• Exercise instructions:
Could you swap "screenshot" for "screen capture" in the records, beginning at the line that has "You are a GUI" and stopping after the line that has "This screenshot has height=508, width=736.", with nothing else changed? Return only those lines, and leave the pictures out.

═════ Records provided ═════

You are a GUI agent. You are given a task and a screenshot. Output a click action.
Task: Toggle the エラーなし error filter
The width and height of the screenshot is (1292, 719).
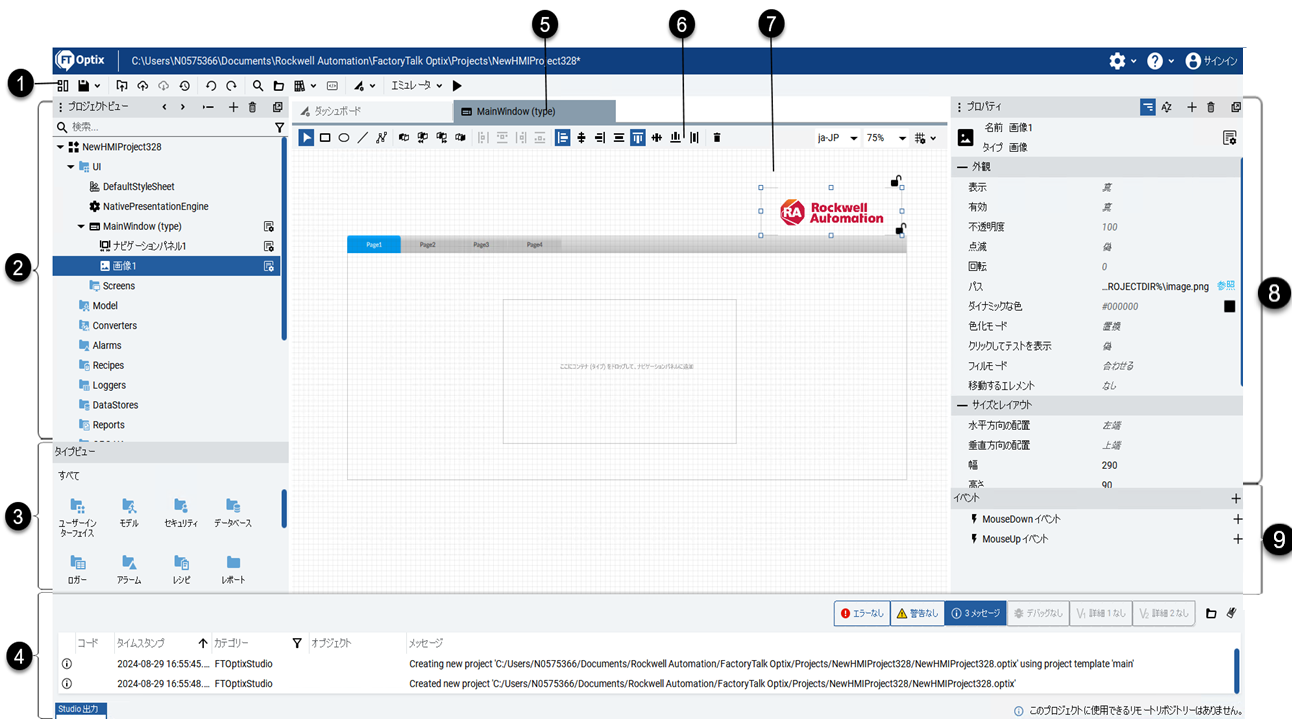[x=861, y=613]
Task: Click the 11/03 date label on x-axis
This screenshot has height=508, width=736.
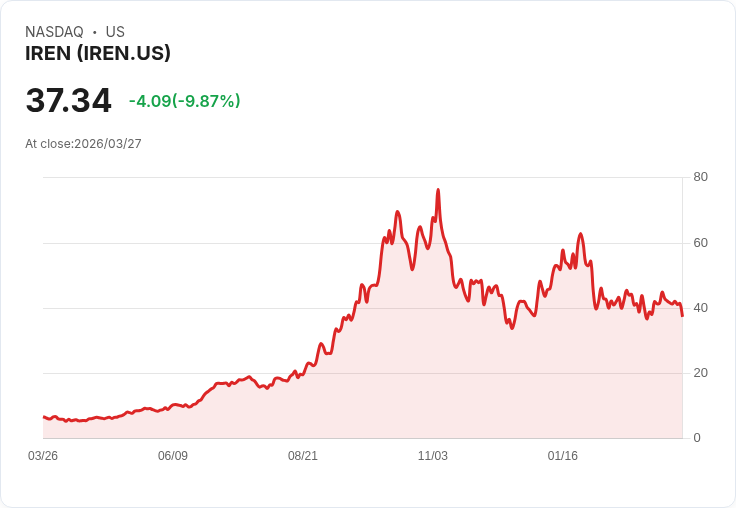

═════
═════ Records provided ═════

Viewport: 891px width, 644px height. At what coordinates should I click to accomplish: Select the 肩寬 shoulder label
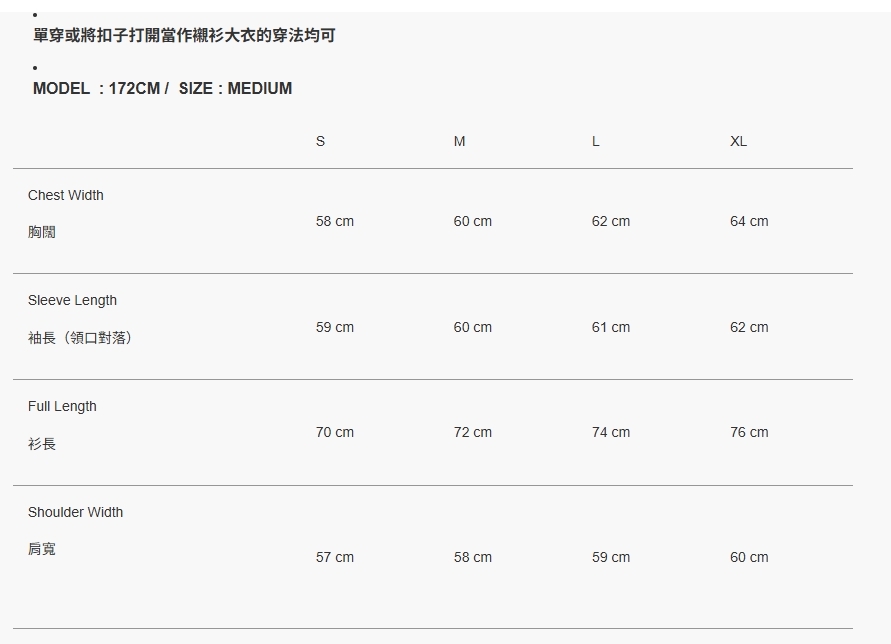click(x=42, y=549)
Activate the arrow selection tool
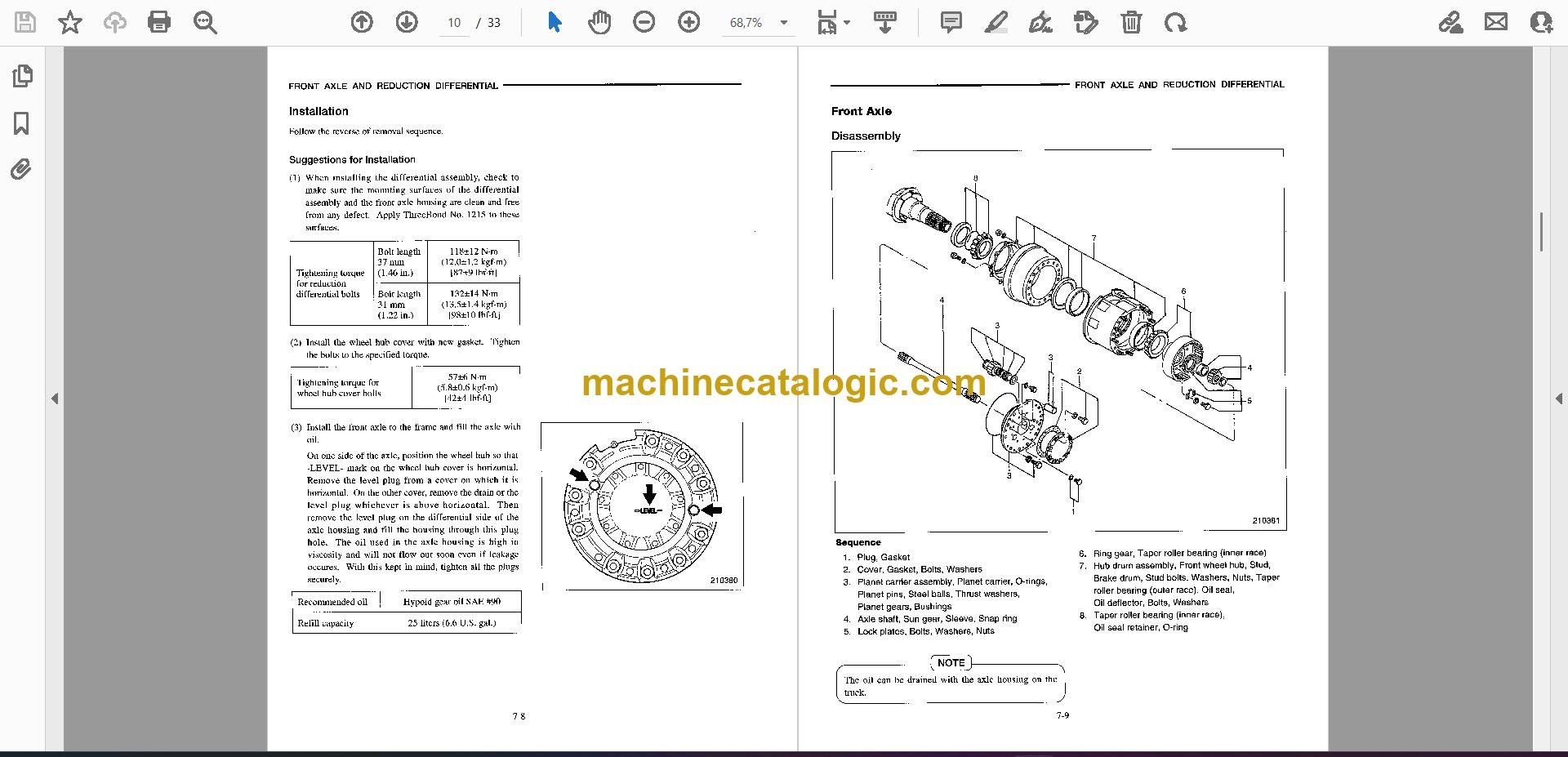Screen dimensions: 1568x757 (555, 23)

═════

• Full solution:
You are a GUI agent. You are given a task and a screen capture. Output a click action.
Task: Toggle the エラーなし error filter
The width and height of the screen capture is (1292, 719).
[x=861, y=613]
Task: Click the 11/03 date label on x-axis
This screen capture has height=508, width=736.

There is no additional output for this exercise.